第94話
「いや、まさか、そんなことが実際起こり得るなんて……驚きました」
私が転生者であったこと、記憶を持って再び転生したことを説明すると、フィリオは戸惑った様子でそう口にした。
「じゃああの時から貴女は女性だったんですね。それは……その、少し気まずいですね」
先ほどからフィリオは私の顔を見ない。
いや、まぁ、気持ちは分かる。男性として接してきた人が実は女性だったと今さら聞いても困るだろう。お風呂だって一緒に入っていたわけだし。
私はあの時割り切ってすでに乗り越えたことだが、フィリオはそうじゃない。気まずく思うのは当然だ。
「私の話はもういいよ。それよりも、みんなの話を聞きたいな。みんなは元気?」
「あ……えっと、いろいろお話したいのですが、すみません、今はちょっと勤務中でして。もしよろしければ夜どうですか? 食事でもしながら」
「あぁ、そっか……ごめんね、突然声をかけちゃって。うん、夜、ぜひ会おう」
その鎧を着ているということは、そりゃあ勤務中だよな。
長々と引き留めるべきではなかった。
「いえ、あのタイミングで声をかけてもらわなければきっとそのまま会えなかったでしょうから。ありがとうございます、シエル」
フィリオはそう言って、笑みを見せた。
あの時と変わらない態度で、あの時とは全く違う私をシエルと呼んでくれる。
それは純粋に嬉しかった。
「じゃあ場所と時間を決めようか」
「あ、その前にちょっとだけいいですか? もしお時間が大丈夫なら今から行く場所にぜひついてきてほしいのですが」
セスの言葉にそう返して、フィリオはにっこり笑った。
「別に時間は大丈夫だけど……」
突然出会った私たちをどこかに連れていきたいという理由に全く見当がつかず、私もセスも頭に疑問符を浮かべる。

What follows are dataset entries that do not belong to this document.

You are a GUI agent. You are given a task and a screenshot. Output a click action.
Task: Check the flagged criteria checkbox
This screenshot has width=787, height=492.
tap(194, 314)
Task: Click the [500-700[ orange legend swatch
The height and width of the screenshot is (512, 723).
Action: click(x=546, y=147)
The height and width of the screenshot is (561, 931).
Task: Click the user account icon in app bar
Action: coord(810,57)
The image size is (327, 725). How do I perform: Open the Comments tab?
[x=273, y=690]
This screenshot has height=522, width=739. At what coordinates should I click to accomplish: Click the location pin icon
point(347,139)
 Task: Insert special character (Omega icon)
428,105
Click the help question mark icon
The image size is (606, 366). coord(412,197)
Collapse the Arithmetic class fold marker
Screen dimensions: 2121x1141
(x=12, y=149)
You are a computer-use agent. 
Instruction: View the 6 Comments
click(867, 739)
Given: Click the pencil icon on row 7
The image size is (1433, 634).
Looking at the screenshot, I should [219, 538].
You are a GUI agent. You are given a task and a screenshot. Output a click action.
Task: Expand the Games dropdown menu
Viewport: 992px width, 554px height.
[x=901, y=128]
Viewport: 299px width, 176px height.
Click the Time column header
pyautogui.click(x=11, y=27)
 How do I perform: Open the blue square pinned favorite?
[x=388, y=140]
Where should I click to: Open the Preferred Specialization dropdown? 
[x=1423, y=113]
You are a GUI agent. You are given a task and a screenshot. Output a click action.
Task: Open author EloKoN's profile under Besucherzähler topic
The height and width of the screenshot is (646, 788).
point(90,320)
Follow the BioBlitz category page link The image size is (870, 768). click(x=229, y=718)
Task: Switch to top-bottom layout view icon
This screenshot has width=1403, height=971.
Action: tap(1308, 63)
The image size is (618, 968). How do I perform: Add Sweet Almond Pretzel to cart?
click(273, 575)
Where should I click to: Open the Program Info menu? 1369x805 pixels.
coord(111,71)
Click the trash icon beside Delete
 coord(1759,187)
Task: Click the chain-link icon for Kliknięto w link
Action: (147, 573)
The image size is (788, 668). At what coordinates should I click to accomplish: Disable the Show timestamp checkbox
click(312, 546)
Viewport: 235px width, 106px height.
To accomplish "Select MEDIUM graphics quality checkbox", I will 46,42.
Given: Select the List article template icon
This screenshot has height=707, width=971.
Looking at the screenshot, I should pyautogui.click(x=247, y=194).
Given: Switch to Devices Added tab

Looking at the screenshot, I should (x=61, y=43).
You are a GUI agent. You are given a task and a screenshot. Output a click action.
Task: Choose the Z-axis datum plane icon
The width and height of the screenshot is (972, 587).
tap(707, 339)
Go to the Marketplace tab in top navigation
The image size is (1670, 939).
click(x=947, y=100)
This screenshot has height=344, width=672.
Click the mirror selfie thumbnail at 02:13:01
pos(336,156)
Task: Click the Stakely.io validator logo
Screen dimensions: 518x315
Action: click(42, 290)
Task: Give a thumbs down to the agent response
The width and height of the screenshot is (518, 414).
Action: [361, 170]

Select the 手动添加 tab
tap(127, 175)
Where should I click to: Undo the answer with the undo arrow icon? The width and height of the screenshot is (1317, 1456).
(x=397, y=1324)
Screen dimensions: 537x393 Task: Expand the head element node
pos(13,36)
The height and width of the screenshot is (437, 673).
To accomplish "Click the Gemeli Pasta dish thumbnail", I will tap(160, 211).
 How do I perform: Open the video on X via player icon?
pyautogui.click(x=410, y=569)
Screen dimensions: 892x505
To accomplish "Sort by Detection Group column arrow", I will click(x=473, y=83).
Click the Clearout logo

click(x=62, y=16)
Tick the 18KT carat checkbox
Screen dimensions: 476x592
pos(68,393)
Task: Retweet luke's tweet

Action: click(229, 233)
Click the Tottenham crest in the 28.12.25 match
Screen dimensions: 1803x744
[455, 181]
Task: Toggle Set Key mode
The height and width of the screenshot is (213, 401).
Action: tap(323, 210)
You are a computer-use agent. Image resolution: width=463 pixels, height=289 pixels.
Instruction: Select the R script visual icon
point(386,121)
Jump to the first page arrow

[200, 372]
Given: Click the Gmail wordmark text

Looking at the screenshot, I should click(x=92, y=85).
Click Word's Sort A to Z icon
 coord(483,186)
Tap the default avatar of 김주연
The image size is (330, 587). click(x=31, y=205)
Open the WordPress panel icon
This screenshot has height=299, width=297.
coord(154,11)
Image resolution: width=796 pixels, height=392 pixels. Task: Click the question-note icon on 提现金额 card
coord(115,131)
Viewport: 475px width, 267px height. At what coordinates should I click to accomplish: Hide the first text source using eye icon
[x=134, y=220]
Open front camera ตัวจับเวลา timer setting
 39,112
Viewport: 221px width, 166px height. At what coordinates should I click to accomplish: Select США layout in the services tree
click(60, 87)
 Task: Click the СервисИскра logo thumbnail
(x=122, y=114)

しかしフィリオは後で説明しますからと言ってそのまま歩き出してしまったので、私たちは何も言えずに後に続いた。
◇ ◇ ◇
フィリオが足を止めたのは、広場のようなところだった。
そこで白の鎧やローブを纏った人たちが何人か固まって話をしている。
「フィリオ大尉」
私たちが近づいてきたのが彼らにも分かったようで、その中の1人がそう言った。
大尉。なるほど、20年前のガヴェインと同じ階級か。
「アリア、ちょっといいですか」
「? はい」
フィリオが名前を呼ぶと、黒い髪をした女性が一歩前に進み出た。凛とした印象を持つその女性は、白い鎧を纏い、腰に帯剣をしているので剣士のようだ。
20歳前後くらいだろうか。私とそう違いはないように見えるが、見覚えはない。セスも同様なのだろう。何も言わないが疑問に思っているような雰囲気を感じる。
「紹介します。こちらはアリア・マルクス。私の部下です」
「初めまして、アリア・マルクスです」
「初めまして、シエルです」
「初めまして、セス・フォルジュです」
全く状況は理解できないが、自己紹介されたので私もセスも自己紹介を返す。
アリアの方も全く状況を理解できていないようで、私たちの間には疑問符が飛び交い、この場は異様な雰囲気に包まれている。
「2人とも、彼女が誰か、分かりませんか?」
「え?」
「申し訳ないけれど、俺には分からない。初対面だと思う」
フィリオの質問に素っ頓狂な声を上げた私に対し、セスは冷静にそう返した。
しかしそう聞くということは、私もセスも知っている人物のはずだが、そもそも年齢的に辻褄が合わないような? 実はヒューマじゃなくて長命な種族なのかな?
それとも……彼女も私と同じように3班の誰かの記憶を持ったまま転生したとか?
いや、3班の中にさすがに転生者はいなかっただろう。いたとして再び転生したとしても、アリアがセスを見て気づかないなんておかしいわけだし。私の話をした時にフィリオは"そんなことが実際起こり得るなんて"と言っていたので、同様の事例を知っているわけでもなさそうだから、その線は薄そうだ。
そんな思考をする私と、神妙な顔でアリアを見つめるセスを、フィリオはにこにこしながら眺めている。